The trunk is marked with block letters, A. H. W. My sister and I try to pull it from under the eaves. It grabs at the rough board floor as we tug, as though it resists the interruption of its slumber there.
"What the heck do you think is in this thing? Bones?"
"Oh, my God! Don't even say that!"
"What if there was a dead body-or-a skeleton in there? Maybe a baby no one wanted!"
"Stop!" I hiss! Madeline is lit by shafts of dusty yellow light coming through the attic windows. There is a web in her hair, but I hold onto that tidbit or she'll freak out before we get this mystery solved. "C'mon, you freak! Mom will hear us and we'll catch hell for being up here. Just pull, damn it!"
Like stevedores, we each grab an end and give a mighty tug-this time in sync.
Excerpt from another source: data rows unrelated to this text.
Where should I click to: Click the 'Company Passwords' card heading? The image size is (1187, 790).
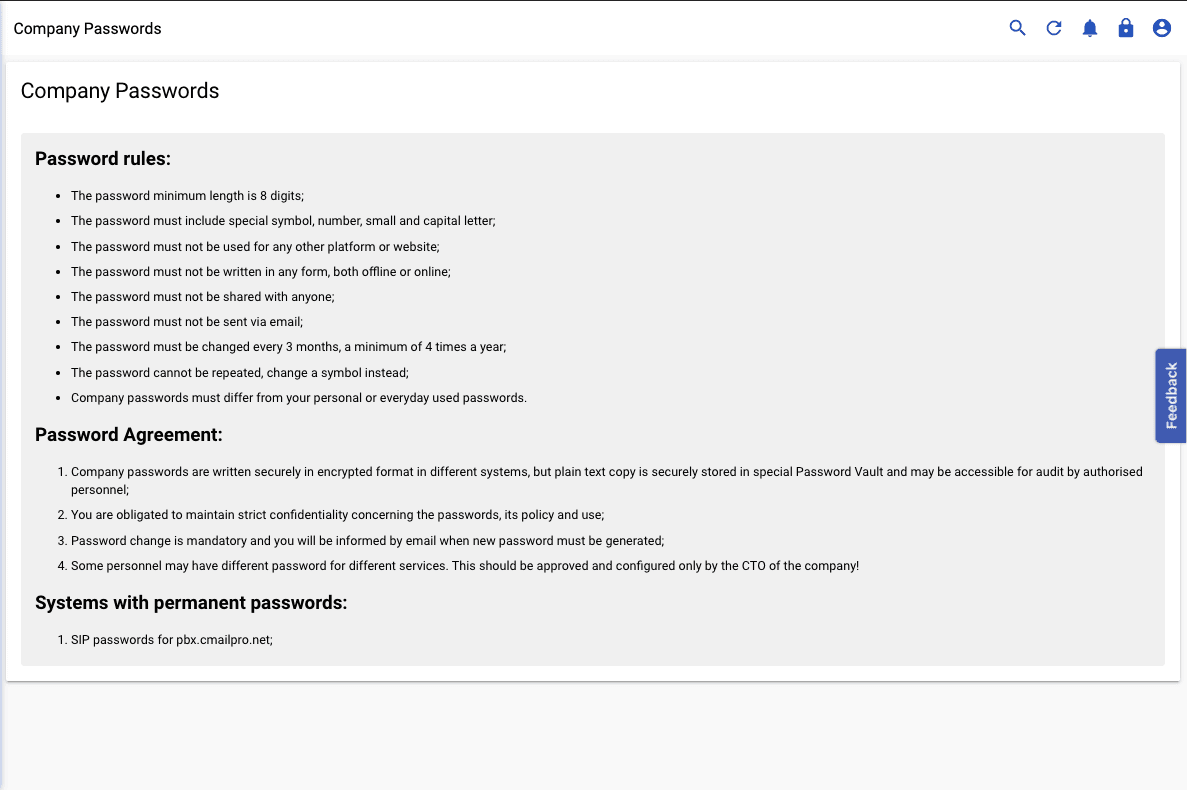tap(120, 91)
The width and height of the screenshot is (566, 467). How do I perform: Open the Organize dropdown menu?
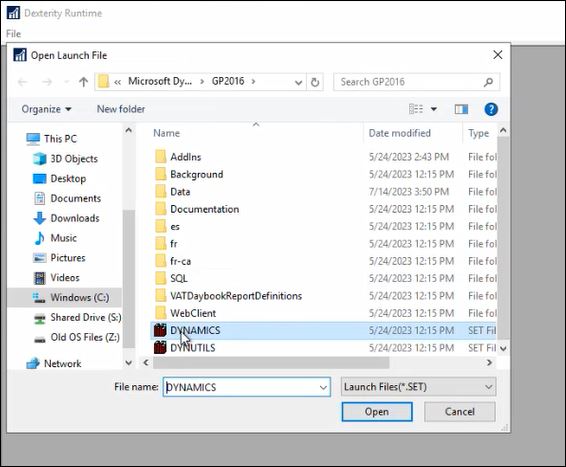pos(47,109)

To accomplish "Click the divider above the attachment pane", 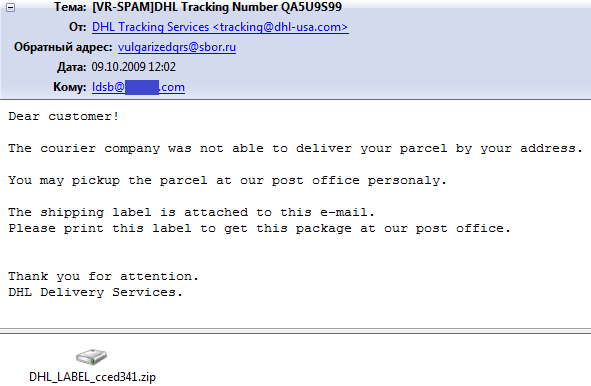I will [x=296, y=331].
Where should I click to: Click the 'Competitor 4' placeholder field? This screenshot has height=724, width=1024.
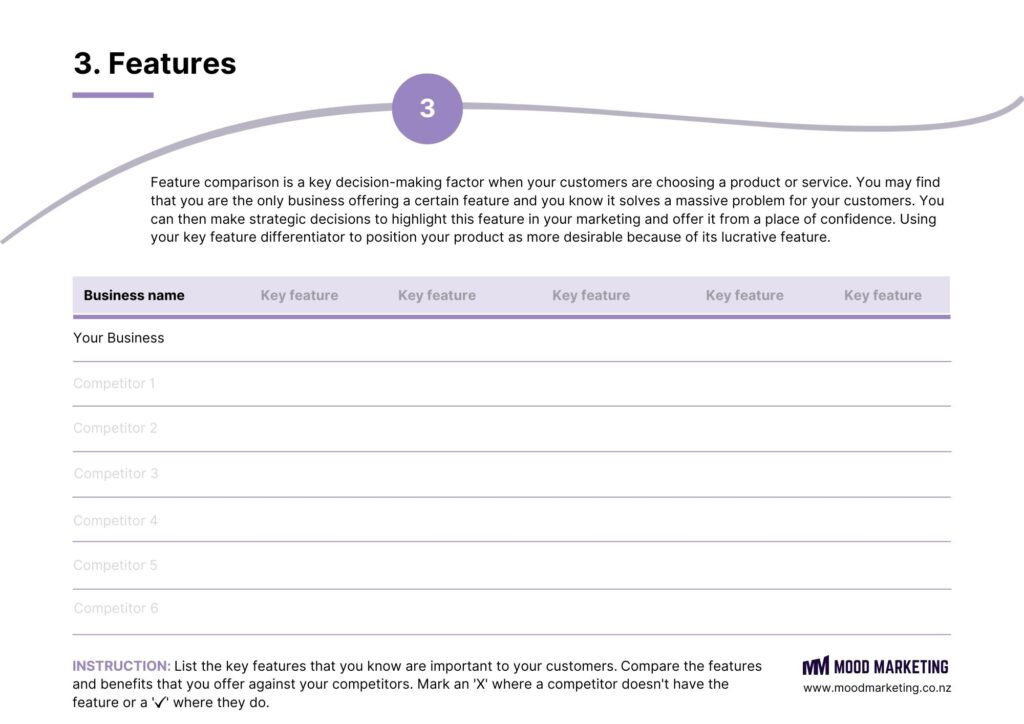click(x=115, y=520)
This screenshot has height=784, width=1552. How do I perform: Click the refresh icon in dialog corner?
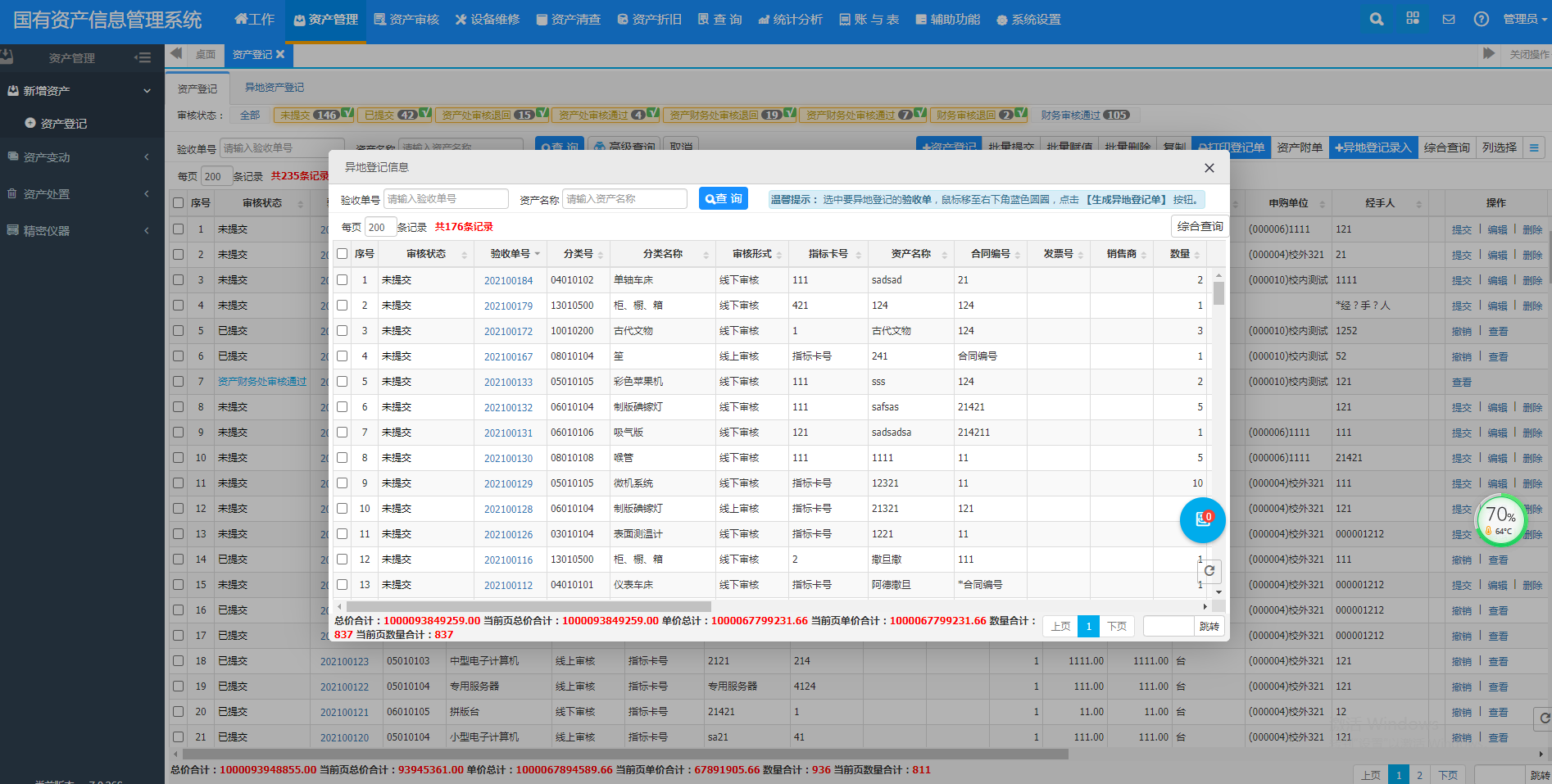point(1209,570)

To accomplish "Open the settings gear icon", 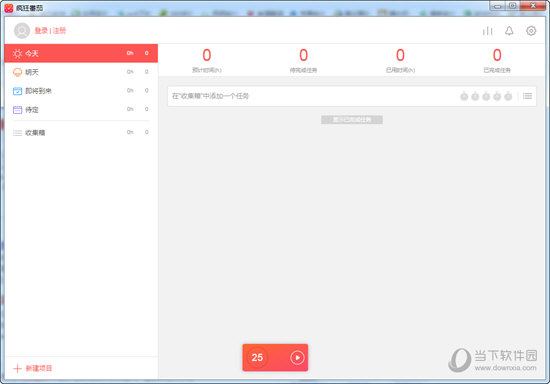I will [x=531, y=31].
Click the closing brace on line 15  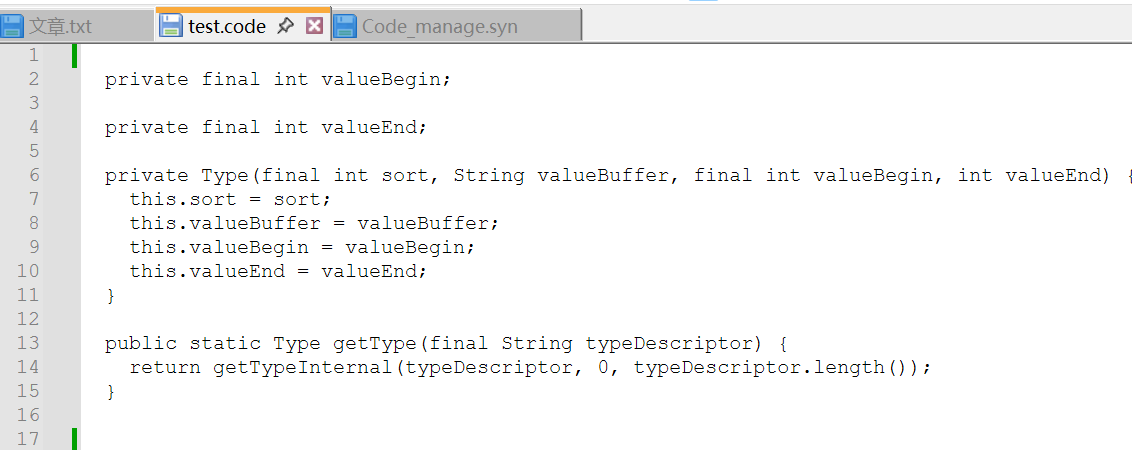111,391
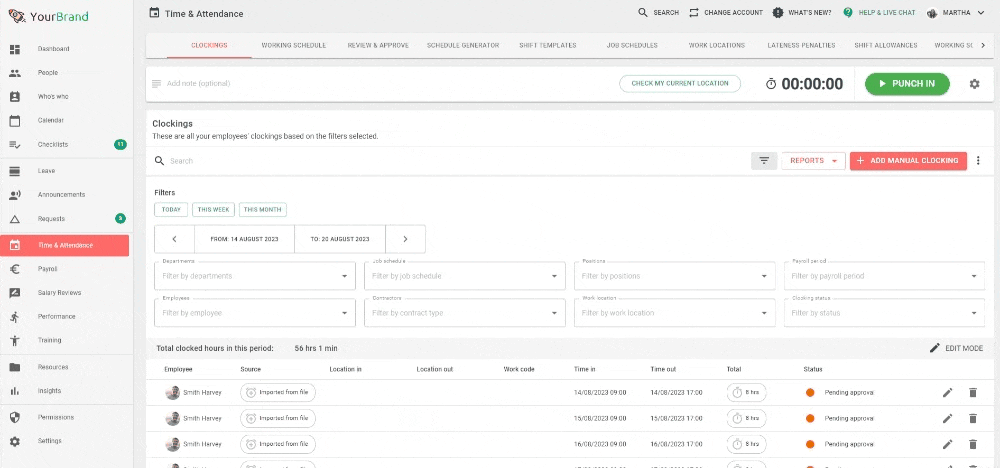1000x468 pixels.
Task: Open the filter options icon button
Action: 764,160
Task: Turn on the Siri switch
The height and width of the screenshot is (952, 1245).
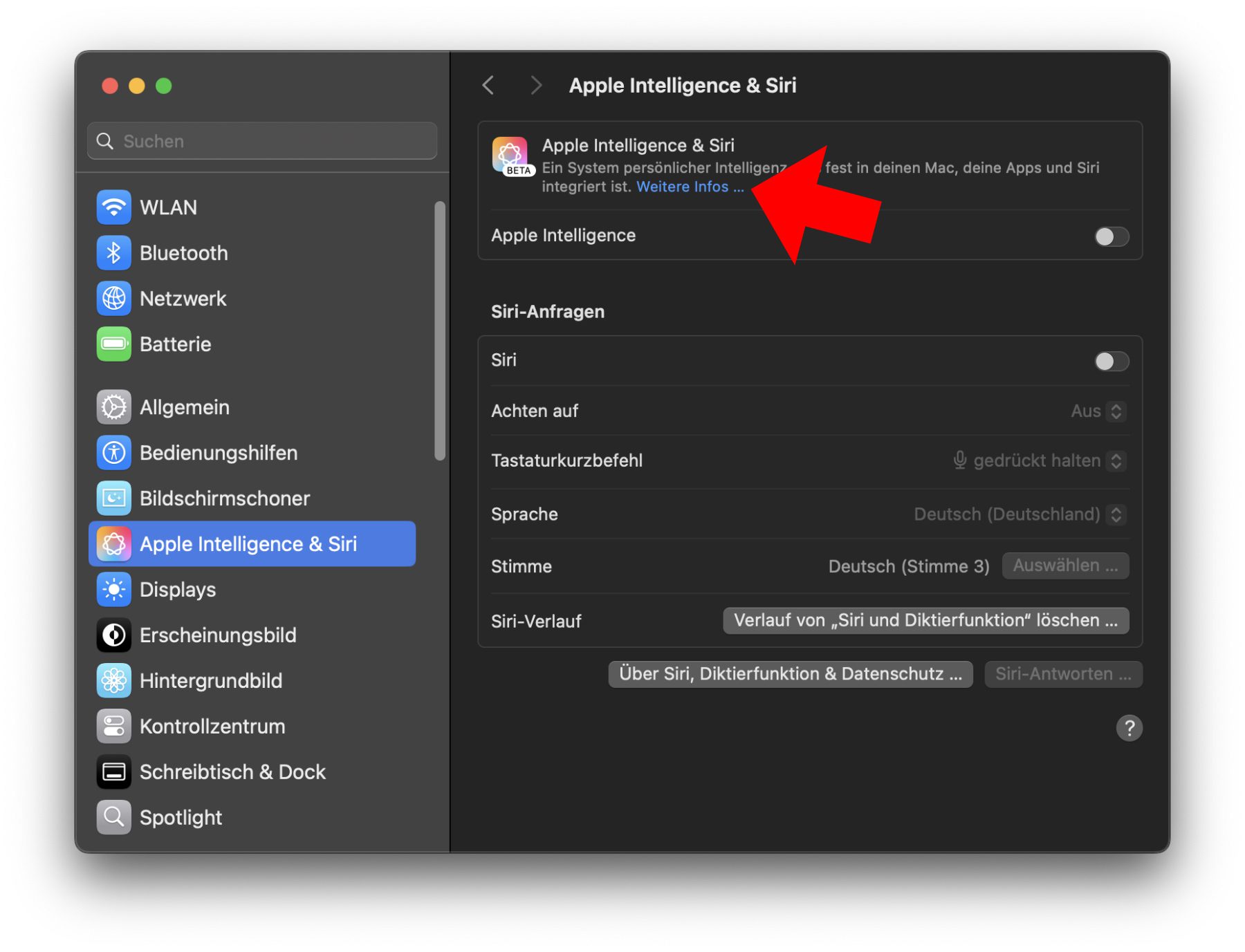Action: click(1111, 361)
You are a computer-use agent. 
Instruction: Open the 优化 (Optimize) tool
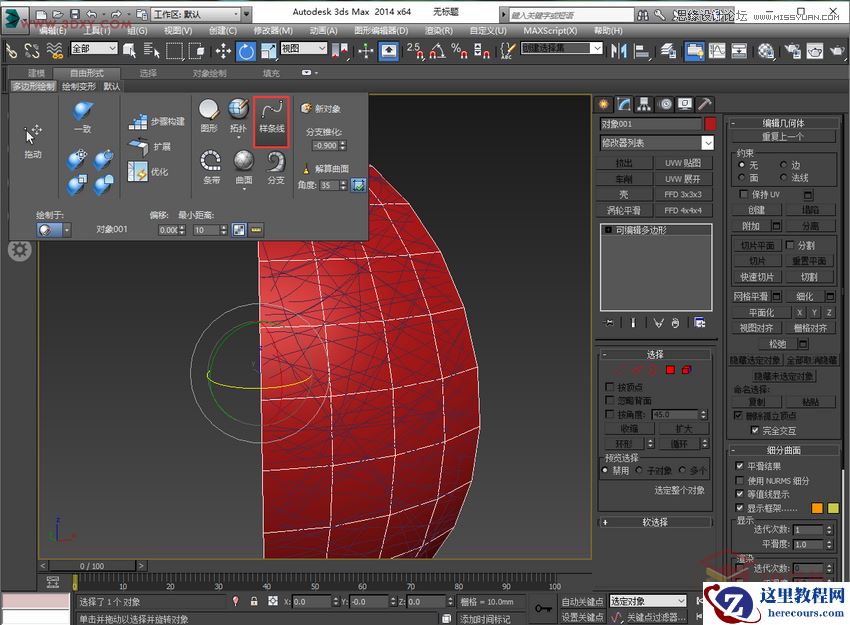point(149,169)
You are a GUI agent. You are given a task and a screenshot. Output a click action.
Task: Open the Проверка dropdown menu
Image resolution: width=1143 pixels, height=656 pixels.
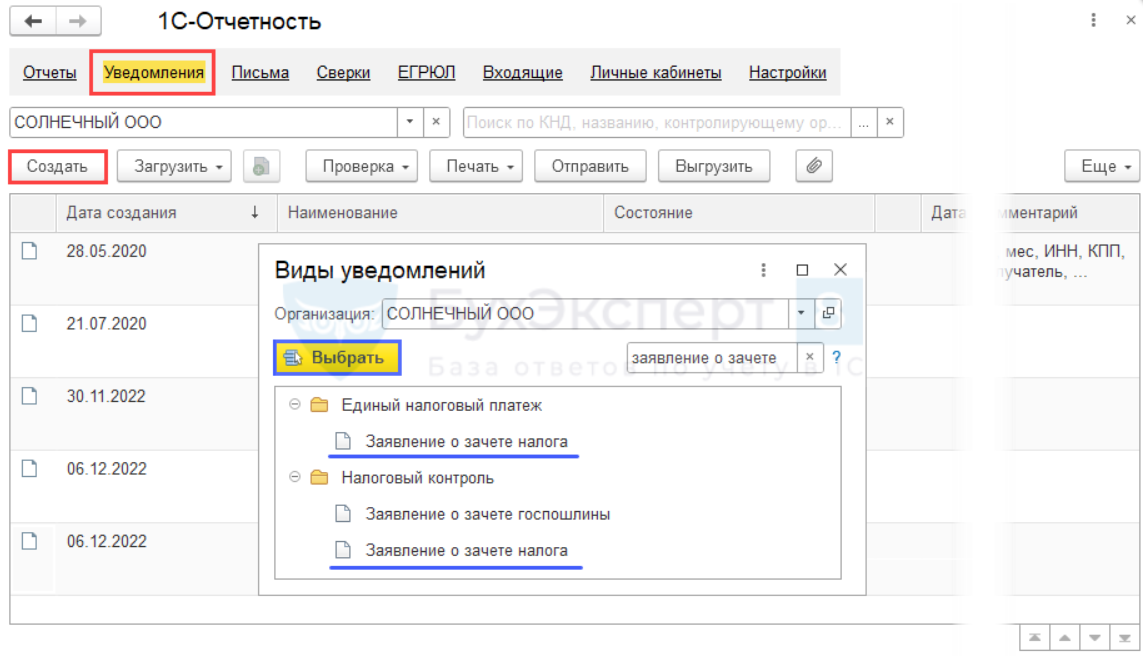362,166
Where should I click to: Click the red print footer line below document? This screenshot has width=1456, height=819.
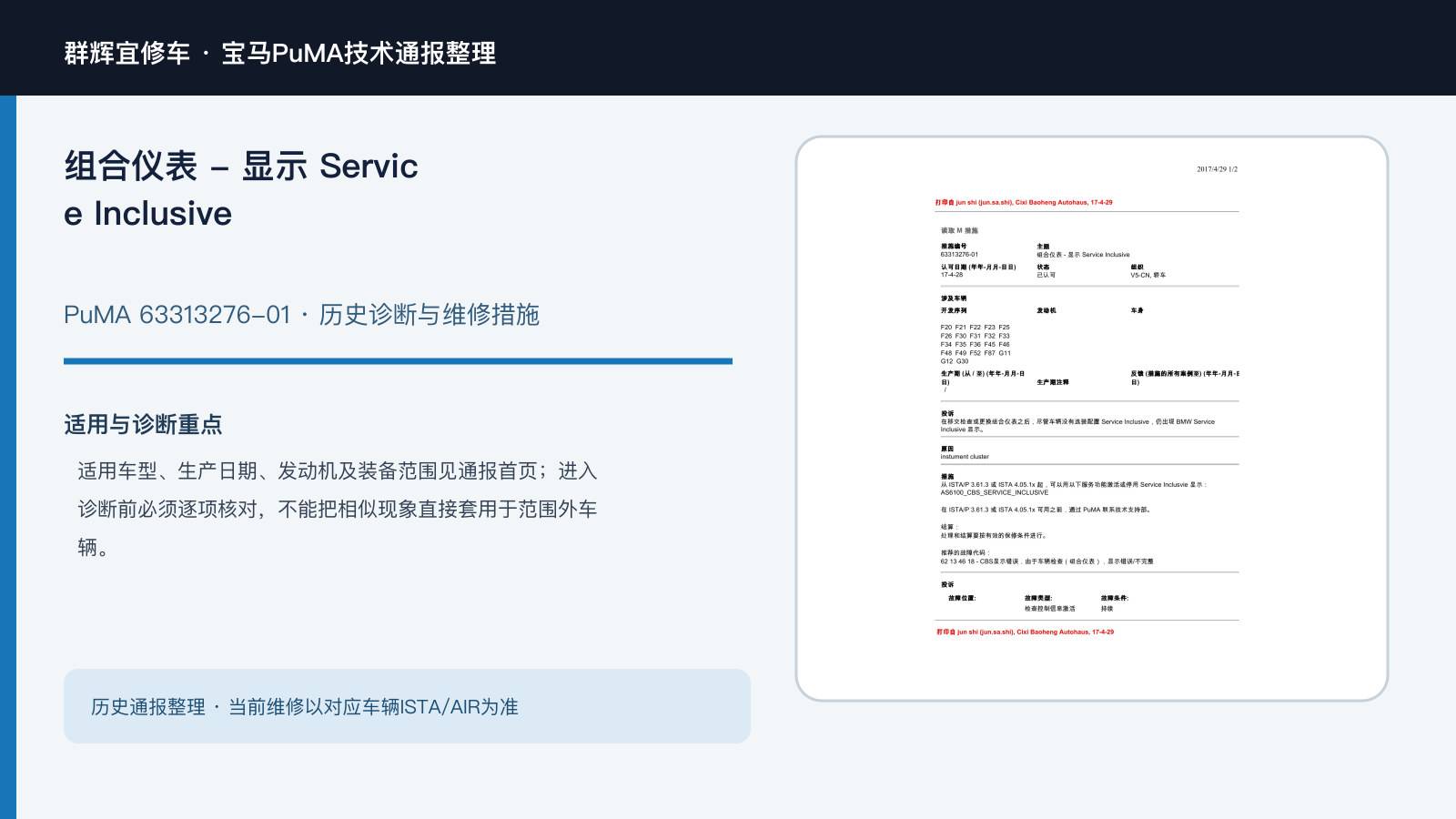[x=1025, y=632]
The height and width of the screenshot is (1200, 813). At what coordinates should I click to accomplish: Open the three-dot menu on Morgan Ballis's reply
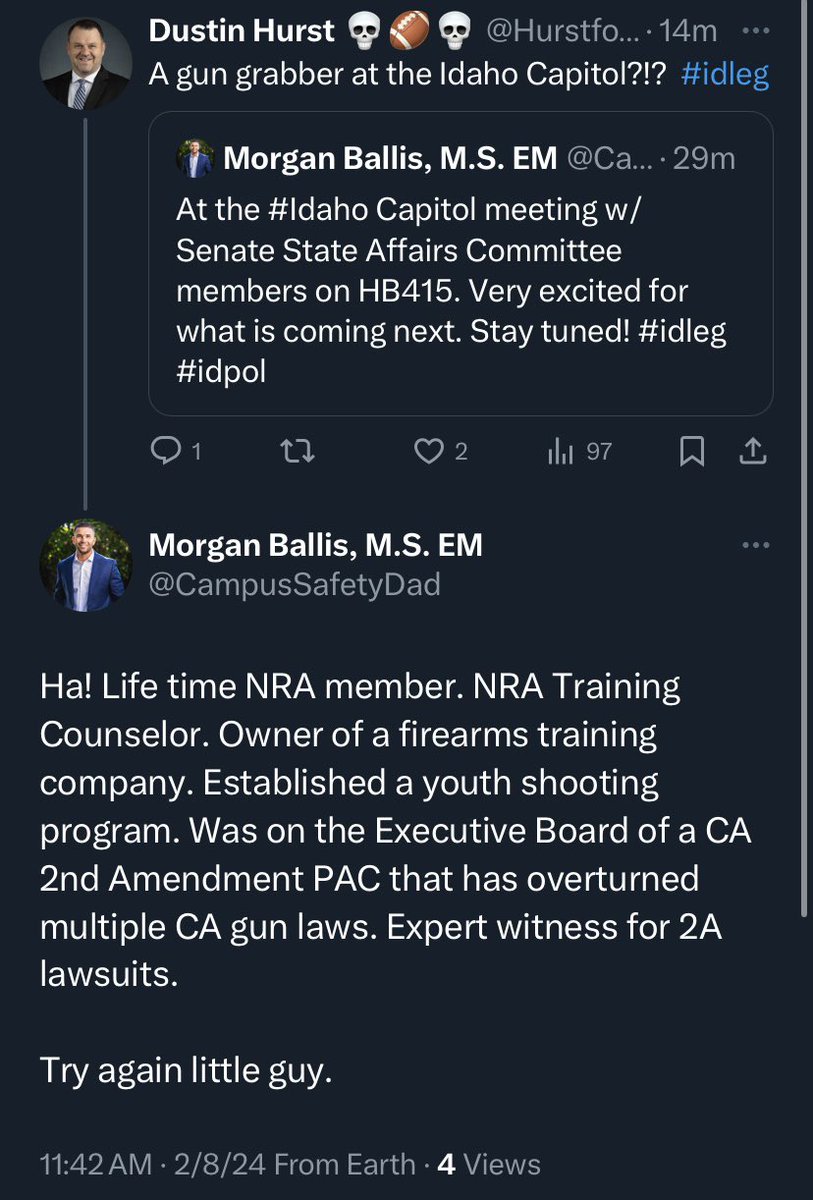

The trunk groans and shifts and gives way-so much that we nearly fall ass over tea kettle. "WHOA! All right! Hope Mom didn't hear all that! She'll kill us!"
I dust my hands on my jeans and run my hand over the dome top. "A H W", I breathe aloud.
"A Haggard Widow! Aunt Helen's Womb!" Madeline cries. "It's too creepy! Let's push it back! This house is two hundred years old, ya know. There might be something gross in there!"
"Well, hang onto yer hat, Pandora. I'm about to unleash hell's fury!"
There is a brass latch neatly clamping the lid, as big as a baby's arm. The trunk is greenish brown, with golden oak strips, perfectly joined, all around its sides and top. There are brittle leather handles- one on each end- fixed with heavy brass studs. The latch isn't locked and I lift it gently and flap it upward on its hinge.
"Here goes nothing!" We both hold our breath as we each grab a corner and heave the trunk top open. There is a squeaking sound as we do that nearly makes us drop lid and run! But our anticipation steadies us, and we flip the lid back.
A face stares back at us from within the deep trunk's depths! A handsome face, with liquid eyes, high cheekbones and a squared off jaw. His hair is wavy and thick. His sleeves are rolled to the elbow, his tie is loosened. He wears a half smile. Not quite letting the world know how he feels.
"Wow! Who's that hunk of man?" I wonder aloud, as I gently lift the photo from its perch atop the trunk's contents. We dig deeper. There are leather bound books- tucked in a neat stack-along one wall of the trunk. I lift one from the stack and smell it-I don't quite understand what stirs me to do this. It smells like shoe polish and wood-and it is soft to the touch-with blackened corners-maybe from the oil on the AHW's hand- one hundred years ago. "What do ya think? Love poems in here? Maybe a sonnet?" I tease, my eyebrows lifting.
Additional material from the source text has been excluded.